_Work instructions_. Print only the closing part of the entries. It starts at the line containing "Click add-row icon above Concerns grid" and includes the final line, exactly as written.

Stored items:
◆ ◆ ◆ ◆

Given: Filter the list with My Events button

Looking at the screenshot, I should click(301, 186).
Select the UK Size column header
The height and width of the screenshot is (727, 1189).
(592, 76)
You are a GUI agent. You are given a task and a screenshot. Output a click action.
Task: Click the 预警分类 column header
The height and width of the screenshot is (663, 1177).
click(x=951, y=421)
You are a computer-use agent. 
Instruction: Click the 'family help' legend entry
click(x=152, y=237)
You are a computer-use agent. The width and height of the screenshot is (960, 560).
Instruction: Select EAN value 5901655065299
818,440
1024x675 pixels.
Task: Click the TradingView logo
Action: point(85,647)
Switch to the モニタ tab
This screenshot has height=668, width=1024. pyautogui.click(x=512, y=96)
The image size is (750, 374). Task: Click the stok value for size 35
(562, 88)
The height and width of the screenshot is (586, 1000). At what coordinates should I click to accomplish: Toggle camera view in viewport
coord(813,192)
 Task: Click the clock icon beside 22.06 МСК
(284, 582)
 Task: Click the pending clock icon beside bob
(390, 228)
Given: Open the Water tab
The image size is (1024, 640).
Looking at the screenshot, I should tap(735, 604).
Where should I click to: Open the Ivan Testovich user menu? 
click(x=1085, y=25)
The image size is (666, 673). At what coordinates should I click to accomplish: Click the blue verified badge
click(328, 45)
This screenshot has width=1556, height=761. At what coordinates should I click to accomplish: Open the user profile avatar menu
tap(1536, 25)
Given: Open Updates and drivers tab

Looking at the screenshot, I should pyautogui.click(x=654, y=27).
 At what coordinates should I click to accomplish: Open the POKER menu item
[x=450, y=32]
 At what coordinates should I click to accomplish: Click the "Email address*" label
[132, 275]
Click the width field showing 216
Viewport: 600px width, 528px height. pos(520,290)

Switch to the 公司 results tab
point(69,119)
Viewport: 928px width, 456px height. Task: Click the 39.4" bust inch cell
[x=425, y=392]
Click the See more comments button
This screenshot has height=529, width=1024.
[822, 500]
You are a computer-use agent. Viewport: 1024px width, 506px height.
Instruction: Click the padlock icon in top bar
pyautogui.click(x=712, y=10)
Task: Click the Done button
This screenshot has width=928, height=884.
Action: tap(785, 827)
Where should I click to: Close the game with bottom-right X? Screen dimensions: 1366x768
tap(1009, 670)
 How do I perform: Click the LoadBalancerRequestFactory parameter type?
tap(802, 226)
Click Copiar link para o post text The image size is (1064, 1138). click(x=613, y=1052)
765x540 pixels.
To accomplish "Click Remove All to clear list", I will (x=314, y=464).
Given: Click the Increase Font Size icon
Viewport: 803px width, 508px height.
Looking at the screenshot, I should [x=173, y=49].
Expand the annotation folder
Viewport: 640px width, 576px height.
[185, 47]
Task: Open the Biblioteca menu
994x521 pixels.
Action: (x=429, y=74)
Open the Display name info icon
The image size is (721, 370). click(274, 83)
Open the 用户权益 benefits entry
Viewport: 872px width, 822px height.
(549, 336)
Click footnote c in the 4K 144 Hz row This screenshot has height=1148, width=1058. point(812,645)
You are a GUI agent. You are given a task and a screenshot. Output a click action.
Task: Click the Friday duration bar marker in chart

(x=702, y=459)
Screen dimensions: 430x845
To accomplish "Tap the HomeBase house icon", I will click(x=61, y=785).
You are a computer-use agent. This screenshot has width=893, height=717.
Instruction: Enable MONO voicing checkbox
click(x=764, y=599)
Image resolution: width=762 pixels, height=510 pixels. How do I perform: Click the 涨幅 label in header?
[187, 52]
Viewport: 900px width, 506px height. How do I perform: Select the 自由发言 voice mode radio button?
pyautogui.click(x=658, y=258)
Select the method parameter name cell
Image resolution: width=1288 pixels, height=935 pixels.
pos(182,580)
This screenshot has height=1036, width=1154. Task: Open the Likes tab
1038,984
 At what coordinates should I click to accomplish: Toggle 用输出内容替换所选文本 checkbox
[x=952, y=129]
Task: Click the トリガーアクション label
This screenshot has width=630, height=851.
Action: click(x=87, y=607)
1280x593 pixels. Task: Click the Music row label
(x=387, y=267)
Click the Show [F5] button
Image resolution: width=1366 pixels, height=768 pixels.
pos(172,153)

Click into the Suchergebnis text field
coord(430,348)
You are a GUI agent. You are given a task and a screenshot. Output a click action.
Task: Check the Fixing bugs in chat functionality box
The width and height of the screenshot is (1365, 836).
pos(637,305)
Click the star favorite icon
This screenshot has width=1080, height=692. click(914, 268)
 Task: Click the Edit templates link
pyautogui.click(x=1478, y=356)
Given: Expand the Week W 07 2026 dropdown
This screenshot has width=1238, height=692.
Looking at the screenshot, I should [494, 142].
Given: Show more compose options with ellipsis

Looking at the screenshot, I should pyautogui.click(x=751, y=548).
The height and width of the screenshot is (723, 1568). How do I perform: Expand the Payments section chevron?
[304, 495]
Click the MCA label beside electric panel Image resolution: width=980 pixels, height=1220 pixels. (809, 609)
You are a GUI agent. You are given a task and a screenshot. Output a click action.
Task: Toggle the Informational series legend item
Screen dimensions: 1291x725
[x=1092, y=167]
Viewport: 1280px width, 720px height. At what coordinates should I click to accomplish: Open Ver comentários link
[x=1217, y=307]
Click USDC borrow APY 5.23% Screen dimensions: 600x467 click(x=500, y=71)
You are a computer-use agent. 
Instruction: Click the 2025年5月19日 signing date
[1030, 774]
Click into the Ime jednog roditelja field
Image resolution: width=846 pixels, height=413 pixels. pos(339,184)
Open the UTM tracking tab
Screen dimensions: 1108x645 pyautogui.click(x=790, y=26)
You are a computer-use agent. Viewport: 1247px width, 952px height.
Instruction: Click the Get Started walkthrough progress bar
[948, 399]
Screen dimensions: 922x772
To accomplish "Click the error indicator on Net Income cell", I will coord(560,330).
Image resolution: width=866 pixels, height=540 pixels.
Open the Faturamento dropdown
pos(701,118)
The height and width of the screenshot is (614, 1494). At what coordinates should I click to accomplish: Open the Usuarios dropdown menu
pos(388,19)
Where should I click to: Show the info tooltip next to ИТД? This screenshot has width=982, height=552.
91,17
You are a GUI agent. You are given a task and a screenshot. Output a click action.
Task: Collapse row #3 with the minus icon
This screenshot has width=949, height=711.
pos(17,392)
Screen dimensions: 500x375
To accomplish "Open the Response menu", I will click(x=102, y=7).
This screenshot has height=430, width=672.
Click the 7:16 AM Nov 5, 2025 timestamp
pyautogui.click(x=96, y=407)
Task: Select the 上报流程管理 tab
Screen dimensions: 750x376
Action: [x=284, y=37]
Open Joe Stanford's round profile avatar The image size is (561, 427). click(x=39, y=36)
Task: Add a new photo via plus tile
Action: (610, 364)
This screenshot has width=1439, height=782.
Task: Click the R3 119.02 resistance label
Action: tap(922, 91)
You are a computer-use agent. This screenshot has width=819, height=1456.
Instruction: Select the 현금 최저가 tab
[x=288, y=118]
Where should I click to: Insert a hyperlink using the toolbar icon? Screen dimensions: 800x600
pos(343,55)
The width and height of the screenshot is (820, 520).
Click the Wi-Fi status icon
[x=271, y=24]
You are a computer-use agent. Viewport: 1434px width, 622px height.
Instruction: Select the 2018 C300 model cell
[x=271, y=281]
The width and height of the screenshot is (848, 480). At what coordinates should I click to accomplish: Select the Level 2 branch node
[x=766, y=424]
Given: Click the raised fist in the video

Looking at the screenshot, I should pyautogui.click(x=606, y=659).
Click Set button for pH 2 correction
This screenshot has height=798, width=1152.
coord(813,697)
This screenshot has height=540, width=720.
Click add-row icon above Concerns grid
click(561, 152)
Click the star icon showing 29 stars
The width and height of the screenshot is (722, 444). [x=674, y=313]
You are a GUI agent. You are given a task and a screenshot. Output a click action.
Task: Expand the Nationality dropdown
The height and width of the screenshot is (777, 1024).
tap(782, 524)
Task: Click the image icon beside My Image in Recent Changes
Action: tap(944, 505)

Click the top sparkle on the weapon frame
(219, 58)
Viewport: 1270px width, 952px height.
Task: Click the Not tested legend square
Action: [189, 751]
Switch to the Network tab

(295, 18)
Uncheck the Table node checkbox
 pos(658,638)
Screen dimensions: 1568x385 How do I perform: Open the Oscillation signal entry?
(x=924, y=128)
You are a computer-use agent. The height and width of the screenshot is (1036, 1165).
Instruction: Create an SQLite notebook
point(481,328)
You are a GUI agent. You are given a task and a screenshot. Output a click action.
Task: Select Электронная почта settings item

◆ ◆ ◆ ◆

_Written solution_.
Click add-row icon above Concerns grid
click(561, 152)
Click the star icon showing 29 stars
The width and height of the screenshot is (722, 444). [x=674, y=313]
You are a GUI agent. You are given a task and a screenshot. Output a click action.
Task: Expand the Nationality dropdown
The height and width of the screenshot is (777, 1024).
tap(782, 524)
Task: Click the image icon beside My Image in Recent Changes
Action: tap(944, 505)

Click the top sparkle on the weapon frame
(219, 58)
Viewport: 1270px width, 952px height.
Task: Click the Not tested legend square
Action: [189, 751]
Switch to the Network tab

(295, 18)
Uncheck the Table node checkbox
 pos(658,638)
Screen dimensions: 1568x385 How do I perform: Open the Oscillation signal entry?
(x=924, y=128)
You are a computer-use agent. The height and width of the screenshot is (1036, 1165).
Instruction: Create an SQLite notebook
point(481,328)
You are a GUI agent. You are given a task and a screenshot. Output a click action.
Task: Select Электронная почта settings item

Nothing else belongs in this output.